Any writer or student – in fact, anyone at all who has ever tried to make a pithy point in a piece of writing or discussion – will reach to those classic quotes that everybody knows. Books of aphorisms do a roaring trade, mainly because not all of us have the unerring and eidetic recall ability of a Clive James or Christopher Hitchens, for example.
One of the foremost and most quotable of writers is Oscar Wilde, and one of his very best witticisms jumped into my mind when I was coming to prepare this piece:
“Fashion is a form of ugliness so intolerable that we have to alter it every six months.”
It popped into my head through experience, both personal and with members of my own family. How many times have you completed decorating a room, or wore a new dress or something similar (should state I have never worn a dress here – making an example!) and almost instantly have decided it has to change! It might not even be due to the Wildean intolerable ugliness, just simple curious human nature.
The one thing you have to do if you decide to undertake a room overhaul is to prepare. But what form should this preparation take? Well, out of the goodness of my heart, I have thrown together a gallimaufry of hopefully useful points to consider for you geared towards putting together a bathroom renovation.
Budget – Time & Money
We were talking about phrases above, so here’s another that will stand you in good stead in all areas of your life: the five Ps. Some of you will be narrowing your eyes there, having heard of the six Ps; not to worry, it’s the same thing, I’ve just excised one of the Ps to keep this thing clean!
The five Ps, then, for those who don’t know: Prior Planning Prevents Poor Performance. I learned this at the (very) few army cadet training sessions I attended, and it is vital here. Measure up the room accurately, and sketch it. Decide what you want from the bathroom, as in, do you want a wet room or a shower room? A toilet or a bathroom?

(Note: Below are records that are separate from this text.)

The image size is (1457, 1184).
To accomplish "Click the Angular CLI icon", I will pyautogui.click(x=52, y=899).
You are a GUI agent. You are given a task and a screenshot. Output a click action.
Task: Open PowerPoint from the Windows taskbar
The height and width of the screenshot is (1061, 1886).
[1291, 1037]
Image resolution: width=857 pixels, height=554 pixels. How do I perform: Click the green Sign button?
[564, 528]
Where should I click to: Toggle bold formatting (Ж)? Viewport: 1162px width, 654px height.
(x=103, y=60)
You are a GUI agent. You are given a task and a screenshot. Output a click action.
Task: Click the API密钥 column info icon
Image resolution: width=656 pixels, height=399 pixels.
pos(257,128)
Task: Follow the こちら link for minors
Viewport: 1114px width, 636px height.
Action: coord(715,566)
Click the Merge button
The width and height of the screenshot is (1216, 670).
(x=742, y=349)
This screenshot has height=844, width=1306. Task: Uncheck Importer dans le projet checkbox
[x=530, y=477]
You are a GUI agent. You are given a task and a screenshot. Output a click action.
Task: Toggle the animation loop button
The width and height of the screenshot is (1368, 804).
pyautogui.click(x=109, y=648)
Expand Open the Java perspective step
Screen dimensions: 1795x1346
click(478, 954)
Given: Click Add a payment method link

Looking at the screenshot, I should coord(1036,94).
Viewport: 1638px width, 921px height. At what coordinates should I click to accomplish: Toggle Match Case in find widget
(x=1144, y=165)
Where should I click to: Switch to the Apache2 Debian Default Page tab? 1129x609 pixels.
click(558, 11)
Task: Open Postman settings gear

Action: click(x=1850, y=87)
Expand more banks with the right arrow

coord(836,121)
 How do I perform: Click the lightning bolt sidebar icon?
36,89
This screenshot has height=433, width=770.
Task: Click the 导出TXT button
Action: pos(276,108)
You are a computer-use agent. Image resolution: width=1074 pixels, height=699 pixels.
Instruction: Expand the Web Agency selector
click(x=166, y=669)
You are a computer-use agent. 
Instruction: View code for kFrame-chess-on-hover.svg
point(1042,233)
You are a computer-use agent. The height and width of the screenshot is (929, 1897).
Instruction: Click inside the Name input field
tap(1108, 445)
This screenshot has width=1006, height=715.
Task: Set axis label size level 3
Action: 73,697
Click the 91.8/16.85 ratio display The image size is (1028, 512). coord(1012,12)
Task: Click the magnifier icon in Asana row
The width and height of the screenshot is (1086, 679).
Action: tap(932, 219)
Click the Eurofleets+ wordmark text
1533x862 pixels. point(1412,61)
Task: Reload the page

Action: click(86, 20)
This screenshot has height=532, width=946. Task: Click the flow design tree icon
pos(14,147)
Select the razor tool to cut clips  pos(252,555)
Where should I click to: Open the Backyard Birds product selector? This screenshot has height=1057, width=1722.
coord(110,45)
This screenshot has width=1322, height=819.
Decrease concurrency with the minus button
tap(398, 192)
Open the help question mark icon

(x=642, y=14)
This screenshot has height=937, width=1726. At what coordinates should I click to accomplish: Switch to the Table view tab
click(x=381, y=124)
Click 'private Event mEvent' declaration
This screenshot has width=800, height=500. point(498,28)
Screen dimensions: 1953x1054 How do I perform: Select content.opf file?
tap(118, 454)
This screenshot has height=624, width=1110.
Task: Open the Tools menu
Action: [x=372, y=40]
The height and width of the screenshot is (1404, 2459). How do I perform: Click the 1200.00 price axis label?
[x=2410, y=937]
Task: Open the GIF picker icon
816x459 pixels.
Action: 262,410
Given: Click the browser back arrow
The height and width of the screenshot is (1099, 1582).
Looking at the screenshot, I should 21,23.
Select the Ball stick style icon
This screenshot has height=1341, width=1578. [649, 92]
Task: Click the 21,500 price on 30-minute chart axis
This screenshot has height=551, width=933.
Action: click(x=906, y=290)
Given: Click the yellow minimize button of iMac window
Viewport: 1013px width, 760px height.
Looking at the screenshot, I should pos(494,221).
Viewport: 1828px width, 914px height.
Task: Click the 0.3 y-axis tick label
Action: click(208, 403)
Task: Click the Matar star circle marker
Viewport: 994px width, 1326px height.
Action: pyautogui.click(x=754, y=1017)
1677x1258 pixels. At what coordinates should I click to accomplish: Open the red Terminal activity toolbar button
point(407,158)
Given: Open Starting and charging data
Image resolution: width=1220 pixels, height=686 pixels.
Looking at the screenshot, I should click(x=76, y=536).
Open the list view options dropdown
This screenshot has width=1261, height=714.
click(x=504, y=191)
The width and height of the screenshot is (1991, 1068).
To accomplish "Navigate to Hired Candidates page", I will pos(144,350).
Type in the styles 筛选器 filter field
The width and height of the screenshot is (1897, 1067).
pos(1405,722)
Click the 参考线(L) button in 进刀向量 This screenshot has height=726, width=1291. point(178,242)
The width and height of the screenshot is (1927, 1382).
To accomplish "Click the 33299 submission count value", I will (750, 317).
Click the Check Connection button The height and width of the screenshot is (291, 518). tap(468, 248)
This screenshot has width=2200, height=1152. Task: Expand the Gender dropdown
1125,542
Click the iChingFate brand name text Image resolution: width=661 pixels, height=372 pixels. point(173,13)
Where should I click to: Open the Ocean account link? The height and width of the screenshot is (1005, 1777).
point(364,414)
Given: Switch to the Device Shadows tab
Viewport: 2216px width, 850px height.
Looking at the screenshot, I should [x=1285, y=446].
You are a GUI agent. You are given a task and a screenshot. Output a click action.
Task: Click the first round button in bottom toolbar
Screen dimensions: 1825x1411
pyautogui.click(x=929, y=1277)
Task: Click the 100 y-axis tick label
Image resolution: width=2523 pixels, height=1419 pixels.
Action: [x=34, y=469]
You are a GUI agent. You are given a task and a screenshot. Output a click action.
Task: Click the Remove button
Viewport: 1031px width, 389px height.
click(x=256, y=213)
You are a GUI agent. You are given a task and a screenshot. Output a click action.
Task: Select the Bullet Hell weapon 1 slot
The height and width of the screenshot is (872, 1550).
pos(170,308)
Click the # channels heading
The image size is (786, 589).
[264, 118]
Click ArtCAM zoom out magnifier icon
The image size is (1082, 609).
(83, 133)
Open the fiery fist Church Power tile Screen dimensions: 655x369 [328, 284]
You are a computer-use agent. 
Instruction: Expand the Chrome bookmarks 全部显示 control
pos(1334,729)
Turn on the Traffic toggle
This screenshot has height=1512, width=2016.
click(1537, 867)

Once you know what needs to be done, see what can be accomplished with the budget you have. Build some flexibility into that budget, as while things can rarely and welcomingly come in cheaper, they are more likely to run over. Then, decide on your contractor for the more technical installations and get going.
This is arguably the easy bit! Set out with a theme, as there is nothing worse than a higgledy-piggeldy, thrown together bathroom – you know the type, dark designer radiators thrown together with classic brass taps, that sort of thing. Don’t just consider baths, toilets, showers and colours, but take into account the walls and floors, too. All must match, or at least offer a counterpoint that is charming but not jarring.
What you actually want your bathroom to do for you, as alluded to above, is another set of decisions that are implicit in the planning process. Do you want the ease of a thermostatic shower or the savings offered by a standard valve? How much storage do you need and how will you fit it, wall mounted or floor standing? Do you have adequate ventilation through your windows or do you require fitted fans? Even little things: mixer taps or monoblock on the sink? It might even come down to big decisions of whether you go for a bath or a shower, with space and/or money at stake.
I’ll leave you with another Wilde quote: ‘I can resist everything but temptation’ – thus my final advice to you is not to yield to the temptation to change your bathroom a few days after your new one goes in!